_Directions for this task_
Reproduce the records below verbatim, from the line with "This screenshot has height=2576, width=1185." up to and including the line with "The height and width of the screenshot is (888, 2576).", and give nothing else.

_Dataset records_
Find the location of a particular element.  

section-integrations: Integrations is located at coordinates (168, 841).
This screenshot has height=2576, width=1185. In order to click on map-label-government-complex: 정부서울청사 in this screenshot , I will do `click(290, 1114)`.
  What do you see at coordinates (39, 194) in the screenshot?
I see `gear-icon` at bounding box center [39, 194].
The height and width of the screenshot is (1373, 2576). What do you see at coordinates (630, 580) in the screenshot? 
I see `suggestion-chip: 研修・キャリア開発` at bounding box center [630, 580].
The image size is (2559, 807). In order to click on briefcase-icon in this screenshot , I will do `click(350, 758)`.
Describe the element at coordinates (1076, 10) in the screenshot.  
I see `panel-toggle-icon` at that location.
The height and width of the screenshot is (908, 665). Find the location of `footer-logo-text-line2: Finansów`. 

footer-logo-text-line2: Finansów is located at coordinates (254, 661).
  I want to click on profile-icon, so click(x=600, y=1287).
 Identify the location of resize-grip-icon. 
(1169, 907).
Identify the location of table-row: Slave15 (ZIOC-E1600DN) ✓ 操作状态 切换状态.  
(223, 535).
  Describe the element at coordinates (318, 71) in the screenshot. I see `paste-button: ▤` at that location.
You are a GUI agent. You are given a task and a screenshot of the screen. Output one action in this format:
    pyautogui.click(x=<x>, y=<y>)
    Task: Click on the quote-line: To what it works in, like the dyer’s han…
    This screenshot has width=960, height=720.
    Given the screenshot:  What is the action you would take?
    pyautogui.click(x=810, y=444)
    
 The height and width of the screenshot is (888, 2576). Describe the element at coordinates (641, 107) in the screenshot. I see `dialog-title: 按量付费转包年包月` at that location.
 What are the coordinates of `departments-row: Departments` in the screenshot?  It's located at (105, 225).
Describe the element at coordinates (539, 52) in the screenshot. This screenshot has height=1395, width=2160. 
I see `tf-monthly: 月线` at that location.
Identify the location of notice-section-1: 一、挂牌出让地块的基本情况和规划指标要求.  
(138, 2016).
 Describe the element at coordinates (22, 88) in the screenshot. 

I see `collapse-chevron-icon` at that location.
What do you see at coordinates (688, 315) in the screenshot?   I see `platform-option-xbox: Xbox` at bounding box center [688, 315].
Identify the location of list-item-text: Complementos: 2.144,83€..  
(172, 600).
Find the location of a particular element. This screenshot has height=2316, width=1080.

_Output below_
This screenshot has height=2576, width=1185. In order to click on map-label-government-complex: 정부서울청사 in this screenshot , I will do `click(290, 1114)`.
  What do you see at coordinates (39, 194) in the screenshot?
I see `gear-icon` at bounding box center [39, 194].
The height and width of the screenshot is (1373, 2576). What do you see at coordinates (630, 580) in the screenshot? 
I see `suggestion-chip: 研修・キャリア開発` at bounding box center [630, 580].
The image size is (2559, 807). In order to click on briefcase-icon in this screenshot , I will do `click(350, 758)`.
Describe the element at coordinates (1076, 10) in the screenshot.  
I see `panel-toggle-icon` at that location.
The height and width of the screenshot is (908, 665). Find the location of `footer-logo-text-line2: Finansów`. 

footer-logo-text-line2: Finansów is located at coordinates (254, 661).
  I want to click on profile-icon, so click(x=600, y=1287).
 Identify the location of resize-grip-icon. 
(1169, 907).
Identify the location of table-row: Slave15 (ZIOC-E1600DN) ✓ 操作状态 切换状态.  
(223, 535).
  Describe the element at coordinates (318, 71) in the screenshot. I see `paste-button: ▤` at that location.
You are a GUI agent. You are given a task and a screenshot of the screen. Output one action in this format:
    pyautogui.click(x=<x>, y=<y>)
    Task: Click on the quote-line: To what it works in, like the dyer’s han…
    This screenshot has width=960, height=720.
    Given the screenshot:  What is the action you would take?
    pyautogui.click(x=810, y=444)
    
 The height and width of the screenshot is (888, 2576). Describe the element at coordinates (641, 107) in the screenshot. I see `dialog-title: 按量付费转包年包月` at that location.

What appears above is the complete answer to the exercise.